Remote Server Uptime Check

Via SSH (Linux)

Terminal window
ssh user@server "uptime"

Via SNMP

For monitoring systems that support SNMP:

Terminal window
snmpget -v2c -c public server.example.com 1.3.6.1.2.1.1.3.0

Returns sysUpTime in hundredths of a second since the SNMP agent started.

Via Monitoring Tools

The most reliable way to check uptime over time is external monitoring. Server-side commands only show time since last reboot, not actual availability from a user’s perspective. A server can be “up” but unreachable due to network issues, firewall changes, or application crashes.

External uptime monitoring tools check from outside your network, measuring what users actually experience.

Automating Uptime Checks

Cron Job (Linux)

Log uptime every hour:

Terminal window
# Add to crontab -e
0 * * * * echo "$(date): $(uptime)" >> /var/log/uptime.log

Scheduled Task (Windows)

Create a PowerShell script that logs uptime:

Terminal window
$uptime = (Get-Date) - (Get-CimInstance Win32_OperatingSystem).LastBootUpTime
"$(Get-Date): Uptime $($uptime.Days)d $($uptime.Hours)h" | Out-File -Append C:\logs\uptime.log

Schedule it with Task Scheduler to run hourly.
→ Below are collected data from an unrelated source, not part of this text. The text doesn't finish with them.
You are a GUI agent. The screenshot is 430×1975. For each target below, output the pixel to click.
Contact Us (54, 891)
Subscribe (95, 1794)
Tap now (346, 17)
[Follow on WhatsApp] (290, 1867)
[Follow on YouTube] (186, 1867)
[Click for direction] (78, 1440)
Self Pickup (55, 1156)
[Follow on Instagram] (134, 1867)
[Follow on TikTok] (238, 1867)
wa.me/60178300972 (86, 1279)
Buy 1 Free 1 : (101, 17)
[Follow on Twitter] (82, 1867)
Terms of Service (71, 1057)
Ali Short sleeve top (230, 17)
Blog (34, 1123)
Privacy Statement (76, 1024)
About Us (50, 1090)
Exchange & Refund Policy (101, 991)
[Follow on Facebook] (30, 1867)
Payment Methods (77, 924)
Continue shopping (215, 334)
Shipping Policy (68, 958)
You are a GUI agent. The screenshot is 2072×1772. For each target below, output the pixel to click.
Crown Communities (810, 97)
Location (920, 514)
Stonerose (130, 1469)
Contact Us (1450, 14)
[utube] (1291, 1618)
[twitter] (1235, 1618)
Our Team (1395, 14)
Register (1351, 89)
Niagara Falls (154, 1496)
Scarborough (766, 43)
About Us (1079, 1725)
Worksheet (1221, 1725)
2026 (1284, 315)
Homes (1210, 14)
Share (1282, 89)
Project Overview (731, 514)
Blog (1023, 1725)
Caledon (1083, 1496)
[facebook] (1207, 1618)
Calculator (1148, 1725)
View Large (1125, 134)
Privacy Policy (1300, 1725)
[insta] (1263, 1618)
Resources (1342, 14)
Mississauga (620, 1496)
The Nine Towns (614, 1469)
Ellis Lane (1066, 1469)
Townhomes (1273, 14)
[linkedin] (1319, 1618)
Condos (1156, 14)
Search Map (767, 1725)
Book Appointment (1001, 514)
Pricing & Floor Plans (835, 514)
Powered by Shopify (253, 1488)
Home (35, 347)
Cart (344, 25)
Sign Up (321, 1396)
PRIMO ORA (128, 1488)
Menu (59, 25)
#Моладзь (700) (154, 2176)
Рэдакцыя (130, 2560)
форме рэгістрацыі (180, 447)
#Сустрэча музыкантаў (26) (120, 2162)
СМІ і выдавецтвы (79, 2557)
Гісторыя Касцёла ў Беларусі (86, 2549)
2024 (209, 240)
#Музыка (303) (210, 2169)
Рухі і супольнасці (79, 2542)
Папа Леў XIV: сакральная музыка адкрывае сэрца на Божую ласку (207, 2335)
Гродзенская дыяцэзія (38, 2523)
Server Uptime vs Service Uptime

Important distinction: server uptime (time since last reboot) is not the same as service uptime (time your application is accessible to users).

Your server can be up for 365 days while your web application crashes multiple times a week. The server uptime command won’t show you those application-level outages.

For true availability monitoring, you need external checks that test your application’s actual endpoints, not just whether the OS is running. Use the uptime calculator to understand what different availability levels mean in practice.